─── THE RECORDS
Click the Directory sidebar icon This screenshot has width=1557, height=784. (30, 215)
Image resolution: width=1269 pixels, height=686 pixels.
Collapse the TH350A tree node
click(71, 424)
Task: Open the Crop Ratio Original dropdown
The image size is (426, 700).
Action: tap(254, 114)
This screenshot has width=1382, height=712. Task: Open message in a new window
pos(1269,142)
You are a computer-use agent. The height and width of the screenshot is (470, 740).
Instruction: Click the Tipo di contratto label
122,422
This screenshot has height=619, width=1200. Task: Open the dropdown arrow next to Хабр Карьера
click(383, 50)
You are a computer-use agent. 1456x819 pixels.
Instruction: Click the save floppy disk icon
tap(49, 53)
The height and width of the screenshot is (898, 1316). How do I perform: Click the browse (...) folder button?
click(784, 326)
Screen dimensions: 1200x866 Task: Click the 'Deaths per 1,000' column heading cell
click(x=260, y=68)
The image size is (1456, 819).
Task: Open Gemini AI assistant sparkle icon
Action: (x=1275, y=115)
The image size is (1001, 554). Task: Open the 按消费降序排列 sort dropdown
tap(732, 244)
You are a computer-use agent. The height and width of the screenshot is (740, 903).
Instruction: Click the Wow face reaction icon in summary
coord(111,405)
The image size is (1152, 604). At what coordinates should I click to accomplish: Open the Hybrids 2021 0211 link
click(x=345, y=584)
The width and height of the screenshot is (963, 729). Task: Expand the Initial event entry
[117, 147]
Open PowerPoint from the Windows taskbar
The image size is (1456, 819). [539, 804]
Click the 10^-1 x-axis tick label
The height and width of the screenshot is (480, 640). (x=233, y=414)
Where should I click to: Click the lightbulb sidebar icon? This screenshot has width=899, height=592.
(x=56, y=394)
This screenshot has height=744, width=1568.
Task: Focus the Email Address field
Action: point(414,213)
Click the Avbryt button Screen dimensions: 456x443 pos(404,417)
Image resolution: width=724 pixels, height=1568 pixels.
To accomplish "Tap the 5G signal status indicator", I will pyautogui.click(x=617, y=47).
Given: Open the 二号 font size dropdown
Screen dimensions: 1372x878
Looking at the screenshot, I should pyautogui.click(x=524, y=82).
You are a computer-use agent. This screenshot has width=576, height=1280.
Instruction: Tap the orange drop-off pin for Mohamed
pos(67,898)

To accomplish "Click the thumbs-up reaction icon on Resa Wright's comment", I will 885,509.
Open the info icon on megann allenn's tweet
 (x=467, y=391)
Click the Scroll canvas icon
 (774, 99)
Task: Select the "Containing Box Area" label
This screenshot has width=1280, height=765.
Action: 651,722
──────
WHAT NEEDS TO BE DONE: Rewrite the part of the listing that opens with the line containing "Task: Open the Crop Ratio Original dropdown" and closes with the line containing "tap(49, 53)", keeping the requests and offsetting every coordinate in the answers by -123.

OUTPUT OF THE TASK:
Task: Open the Crop Ratio Original dropdown
The image size is (426, 700).
Action: tap(131, -9)
This screenshot has width=1382, height=712. Task: Open message in a new window
pos(1146,19)
You are a computer-use agent. The height and width of the screenshot is (470, 740).
Instruction: Click the Tipo di contratto label
-1,299
This screenshot has height=619, width=1200. Task: Open the dropdown arrow next to Хабр Карьера
click(260, -73)
You are a computer-use agent. 1456x819 pixels.
Instruction: Click the save floppy disk icon
tap(-74, -70)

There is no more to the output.